→ **What to produce**:
Please answer these questions from the text on Eilfried Huth and Günther Domenig:
(a) Which year is given for the Trigon project?
(b) Which field is named as a source of the cutting-edge theories of information the architects drew on?
(c) Which years are given for the Medium Total project?

→ **Text section**:
* * * * * * *

Key figures of the radical Austrian architecture scene that emerged in the early 1960s, Eilfried Huth and Günther Domenig produced a rich and original body of work marking a fundamental break with the dominant functionalism of the period. Their experimental projects, which appear to be more like evolving environments rather than frozen objects, were an acknowledgement of this decisive mutation. In their first projects, like those of Coop Himmelb(l)au and Haus-Rucker-Co, they explored the potentialities of inflatables (Trigon, 1967). They went on to design several precursor projects, ranging in scope from their megastructure (Stadt Ragnitz, 1969) to “green architecture” (Floraskin, 1971). The architects drew inspiration from cutting-edge theories of information of the time, including those from the field of cybernetics. The architecture they designed, often in the form of megastructures, emerged from a multitude of interactions between different levels of organization exchanging information within a global system. The Medium Total project (1969-70), a virtually living organism, is an example among others of their forms of expression. Using a representation of flux taken from medical imagery, their biomorphic aesthetic echoes the communicational aspect of physiology and to a certain extent prefigures future research in computational architecture.

* * * * * * *

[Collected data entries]

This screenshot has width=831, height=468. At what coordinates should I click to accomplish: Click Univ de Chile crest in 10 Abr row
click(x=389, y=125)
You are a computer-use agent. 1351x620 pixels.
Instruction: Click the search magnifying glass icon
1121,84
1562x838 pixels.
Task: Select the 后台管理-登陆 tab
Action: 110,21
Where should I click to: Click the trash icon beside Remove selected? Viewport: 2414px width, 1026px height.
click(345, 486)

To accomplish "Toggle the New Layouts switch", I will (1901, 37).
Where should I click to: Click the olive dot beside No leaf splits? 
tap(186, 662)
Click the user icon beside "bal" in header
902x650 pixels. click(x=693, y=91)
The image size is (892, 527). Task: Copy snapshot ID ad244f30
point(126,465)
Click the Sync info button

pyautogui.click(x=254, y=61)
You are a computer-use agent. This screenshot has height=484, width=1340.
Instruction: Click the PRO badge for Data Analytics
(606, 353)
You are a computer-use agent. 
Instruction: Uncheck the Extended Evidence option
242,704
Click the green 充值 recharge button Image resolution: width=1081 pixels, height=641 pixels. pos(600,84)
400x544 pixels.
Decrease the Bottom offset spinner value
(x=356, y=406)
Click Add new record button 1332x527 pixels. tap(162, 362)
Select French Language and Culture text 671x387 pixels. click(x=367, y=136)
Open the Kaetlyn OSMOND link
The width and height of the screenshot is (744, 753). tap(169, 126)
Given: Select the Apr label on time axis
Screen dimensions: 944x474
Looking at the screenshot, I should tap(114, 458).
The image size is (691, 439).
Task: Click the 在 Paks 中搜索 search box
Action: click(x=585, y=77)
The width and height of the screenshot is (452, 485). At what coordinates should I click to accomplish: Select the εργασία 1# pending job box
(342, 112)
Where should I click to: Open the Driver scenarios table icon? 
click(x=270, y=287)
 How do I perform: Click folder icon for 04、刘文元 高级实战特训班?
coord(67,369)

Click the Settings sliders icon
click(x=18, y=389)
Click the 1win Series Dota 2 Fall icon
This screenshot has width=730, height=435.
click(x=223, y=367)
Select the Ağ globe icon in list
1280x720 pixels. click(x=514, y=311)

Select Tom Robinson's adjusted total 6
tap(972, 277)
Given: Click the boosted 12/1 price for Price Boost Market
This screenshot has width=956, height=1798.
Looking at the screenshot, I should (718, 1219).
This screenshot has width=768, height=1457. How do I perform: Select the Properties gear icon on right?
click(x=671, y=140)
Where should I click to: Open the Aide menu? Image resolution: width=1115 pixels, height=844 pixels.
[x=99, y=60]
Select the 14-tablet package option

* * * * * * *

→ **Task solution**:
(a) 1967
(b) Cybernetics
(c) 1969-70